I need to extract all subsequences of a time series / array of a given window. For instance:
>>> ts = pd.Series([0, 1, 2, 3, 4, 5, 6, 7, 8, 9]) >>> window = 3 >>> subsequences(ts, window) array([[0, 1, 2], [1, 2, 3], [2, 3, 4], [3, 4, 5], [4, 5, 6], [5, 6, 7], [5, 7, 8], [6, 8, 9]])
Naive methods that iterate over a sequence are, of course, expensive, for example:
def subsequences(ts, window): res = [] for i in range(ts.size - window + 1): subts = ts[i:i+window] subts.reset_index(drop=True, inplace=True) subts.name = None res.append(subts) return pd.DataFrame(res)
I found a better way by copying the sequence, shifting it to a different value until the window is closed, and dividing the different sequences into reshape . Performance is about 100 times better because a for loop iterates over the size of the window, not the size of the sequence:
def subsequences(ts, window): res = [] for i in range(window): subts = ts.shift(-i)[:-(ts.size%window)].reshape((ts.size // window, window)) res.append(subts) return pd.DataFrame(np.concatenate(res, axis=0))
I saw that pandas includes several rolling functions in the pandas.stats.moment module, and I assume that they do it somehow seems like a subsequence problem. Is there anywhere in this module or elsewhere in pandas to make this more efficient?
Thanks!
UPDATE (SOLUTION):
Based on @elyase's answer, there is a slightly simpler implementation for this particular case, let me write it here and explain what it does:
def subsequences(ts, window): shape = (ts.size - window + 1, window) strides = ts.strides * 2 return np.lib.stride_tricks.as_strided(ts, shape=shape, strides=strides)
Given a 1-D numpy array, we first compute the shape of the resulting array. We will have a line starting at each position of the array, with the exception of only the last few elements, at which their launch will not be enough to fill the window.
See the first example in this description for the last number we start is 6, because starting at 7 we cannot create a window of three elements. Thus, the number of lines is the size minus the window plus one. The number of columns is just a window.
Next, the tricky part describes how to populate the resulting array using the form you just defined.
We believe that the first element will be the first. Then we need to specify two values โโ(in the court of two integers as an argument to the strides parameter). The values โโdetermine the steps that we must perform in the original array (one-dimensional) to fill the second (two-dimensional).
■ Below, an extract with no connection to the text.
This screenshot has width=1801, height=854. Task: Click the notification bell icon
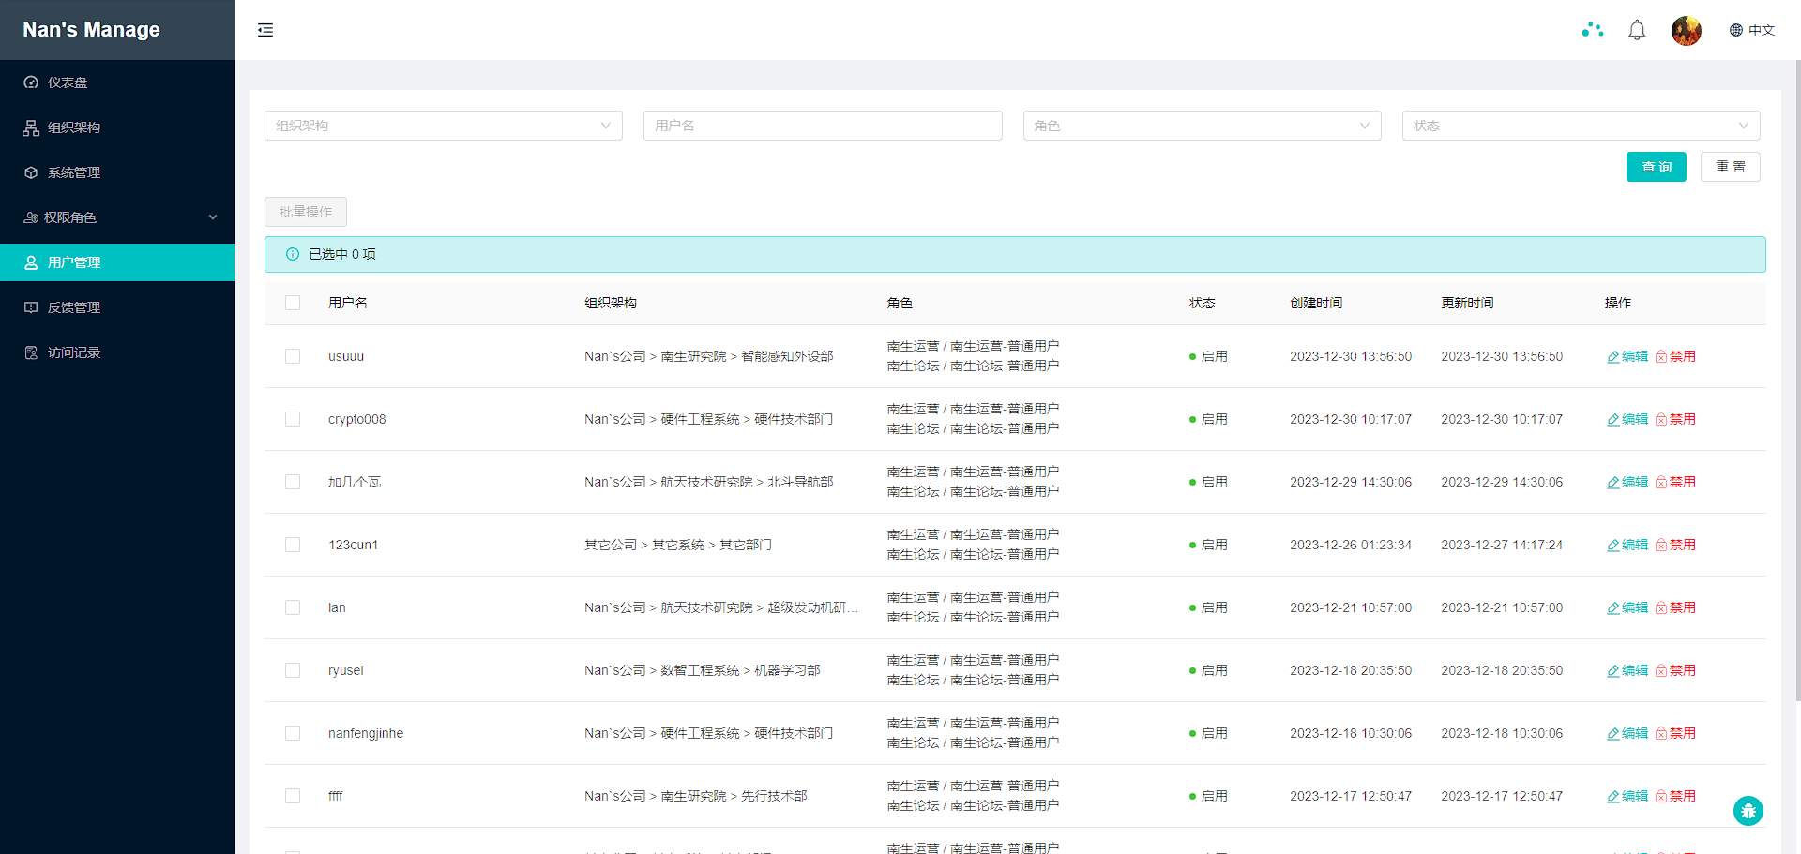coord(1637,29)
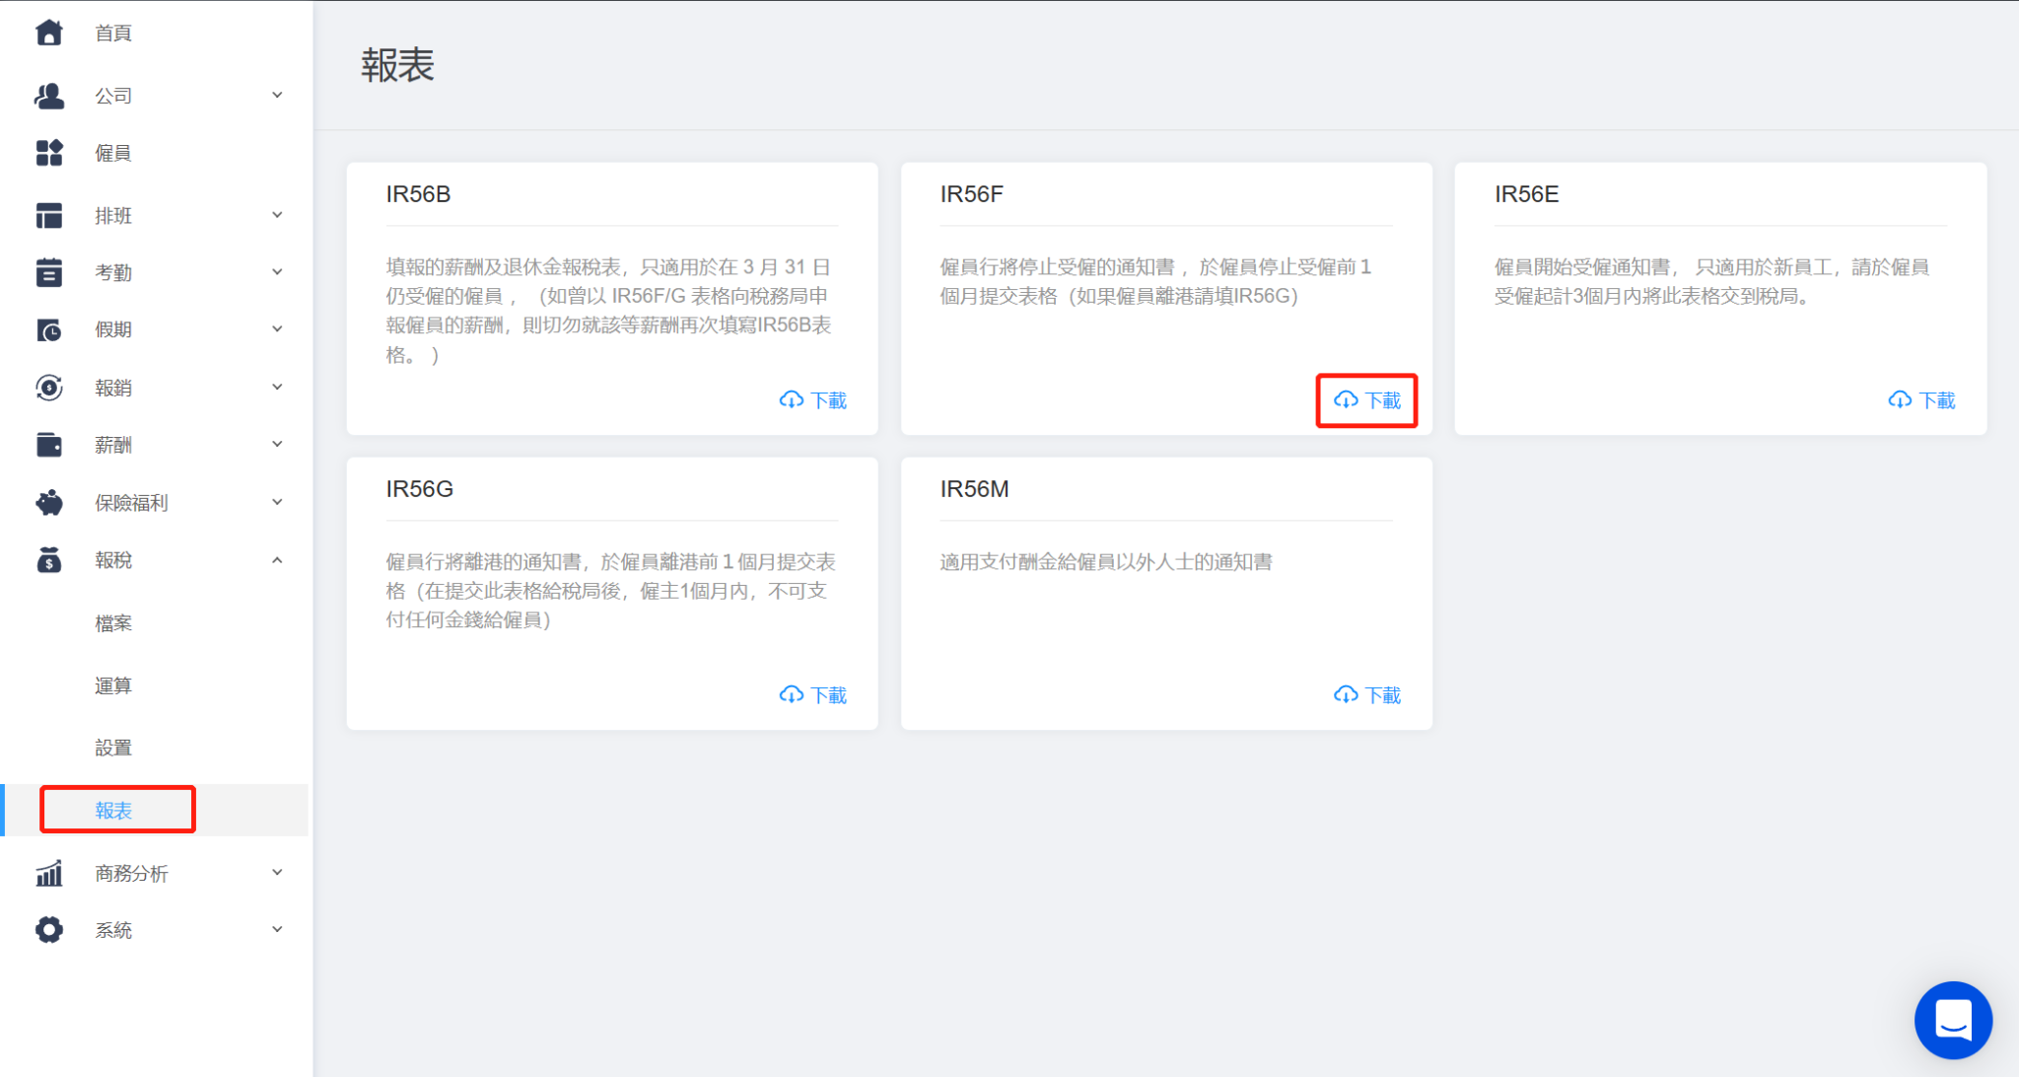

Consider another example where we want to implement the np.reshape function from an array of 9 1-D elements to a 3x3 array. The first element fills the first position, and then, to the right of it, will be the next in the 1-D array, so we will move 1 step. Then, the difficult part, to fill the first element of the second row, we have to take 3 steps, from 0 to 4, see
>>> original = np.array([0, 1, 2, 3, 4, 5, 6, 7, 8]) >>> new = array([[0, 1, 2], [3, 4, 5], [6, 7, 8])]
So, before reshape our steps for two dimensions will be (1, 3) . For our case, when it exists, overlapping, it is actually easier. When we go right to fill the resulting array, we start from the next position in the 1-D array, and when we move to the right, we get the next element again, so 1 step, in the 1-D array. So the steps will be (1, 1) .
Only one last thing left. The strides argument strides not accept the โstepsโ we used, but instead the bytes in memory. To recognize them, we can use the strides method of strides arrays. It returns a tuple with steps (steps in bytes) with one element for each dimension. In our case, we get 1 element of the tuple, and we want it twice, so we have * 2 .
The np.lib.stride_tricks.as_strided function performs filling using the described method without copying data, which makes it quite efficient.
Finally, note that the function posted here assumes a 1-D input array (which differs from a two-dimensional array with 1 element in the form of a row or column). See the Input Array Shape Method, and you should get something like (N, ) , not (N, 1) . This method failed on the latter. Please note that the method posted by @elyase processes two dimensional input arrays (why this version is a bit simpler).